*Selected passage*.
§ §
# Old Time Woodworking



## TimC (Sep 17, 2009)

*Building a Spring Pole Lathe.....the base*










I have been moving towards hands tools and out of power tools lately. I sold my delta power planer *gasp* and bought some yellow pine lumber to build a spring pole lathe. I worked on it today and got the base "finished". For more details visit here . H ope you all have a great weekend in the shop.


----------



## donwilwol (May 16, 2011)

TimC said:


> *Building a Spring Pole Lathe.....the base*
> 
> 
> 
> ...


now we're getting into the vintage repro's. I like to watch, but I like my power to. I like the switch on my lathe, but can see the interest.


----------



## HalDougherty (Jul 15, 2009)

TimC said:


> *Building a Spring Pole Lathe.....the base*
> 
> 
> 
> ...


A spring pole lathe is great at craft fairs so people can watch you making something. I saw one at a craft show in Nashville, TN one Summer and talked to the guy for a while. Turns out he uses a regular lathe at home and only turns on his treadle lathe at shows. It still made a very effective sales tool.


----------



## superdav721 (Aug 16, 2010)

TimC said:


> *Building a Spring Pole Lathe.....the base*
> 
> 
> 
> ...


Nice pole lathe. I am interested in the outcome.


----------



## jjw5858 (Apr 11, 2011)

TimC said:


> *Building a Spring Pole Lathe.....the base*
> 
> 
> 
> ...


Great looking job on this ….you will love this once you get it going. Welcome to the world of foot powered turning…..it's addicting and a blast!

All the best,

Joe


----------



## TimC (Sep 17, 2009)

*tool gloat*

I have been trying to pick up some tools to allow me to do all my woodworking powerless (well electrical power anyway). I scan ebay a lot and take the mighty chance that what I get is in decent shape and can be restored and put back into use. Recently I scored 3 hand augers for $20 total. The sizes are 1", 1/2" and 2". The 2" one is massive and still pretty sharp, just a little rusty.









I also just got in the mail yesterday 6 hand brace for a descent price. 3 are Stanley's, 2 I can't find a name on, and the blue handled one has Penncraft wrote on it. I will probably be reselling the 3 non Stanley's.


----------



## superdav721 (Aug 16, 2010)

TimC said:


> *tool gloat*
> 
> I have been trying to pick up some tools to allow me to do all my woodworking powerless (well electrical power anyway). I scan ebay a lot and take the mighty chance that what I get is in decent shape and can be restored and put back into use. Recently I scored 3 hand augers for $20 total. The sizes are 1", 1/2" and 2". The 2" one is massive and still pretty sharp, just a little rusty.
> 
> ...


Man oh man the fun I could have with those. Nice catch and good luck on the cleanup.
§ §
*Data excerpts*.
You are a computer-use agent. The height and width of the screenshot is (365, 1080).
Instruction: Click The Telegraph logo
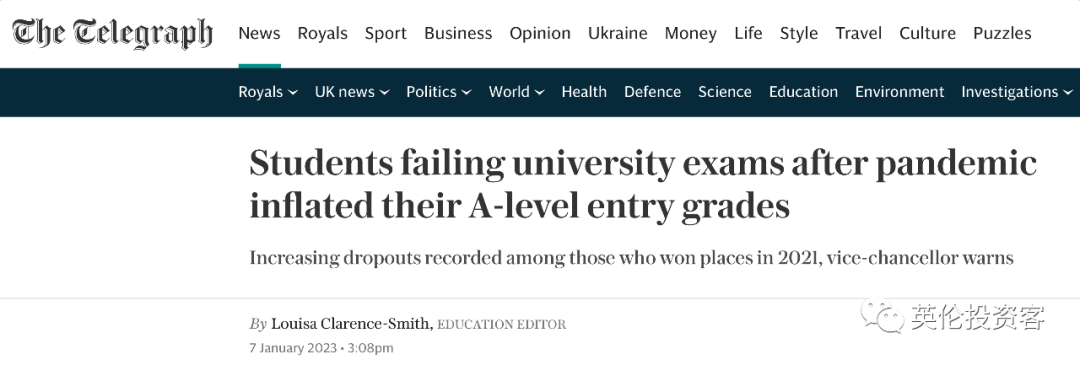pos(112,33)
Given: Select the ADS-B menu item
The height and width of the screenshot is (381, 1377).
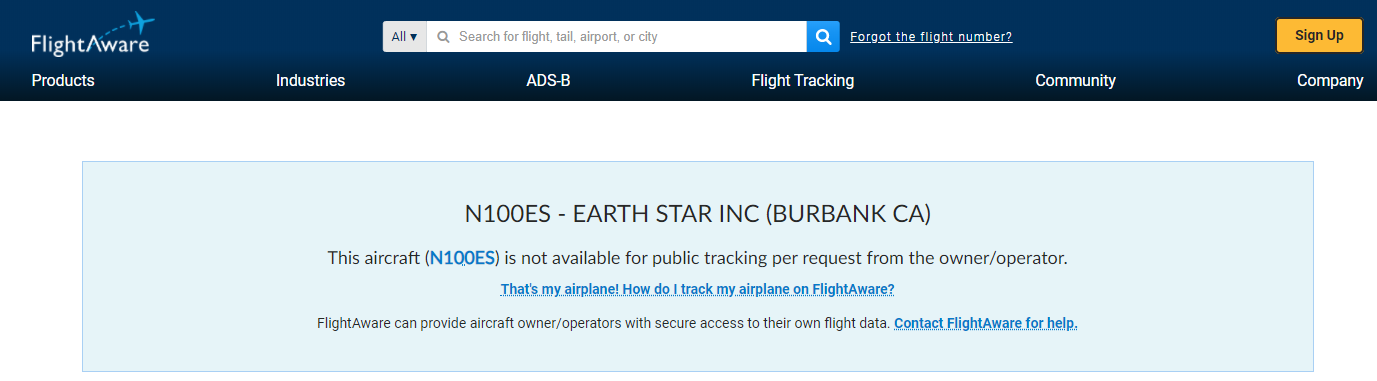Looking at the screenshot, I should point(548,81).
§ §
*Task set*.
1. In the woodworking thread, what total price did TimC pay for the three hand augers?
2. Reproduce the stretch of the woodworking thread from "## donwilwol (May" through "see the interest.".
Answer using only the woodworking thread, not the items.

*Results for the exercise*.
1. $20

2.
## donwilwol (May 16, 2011)

TimC said:


> *Building a Spring Pole Lathe.....the base*
> 
> 
> 
> ...


now we're getting into the vintage repro's. I like to watch, but I like my power to. I like the switch on my lathe, but can see the interest.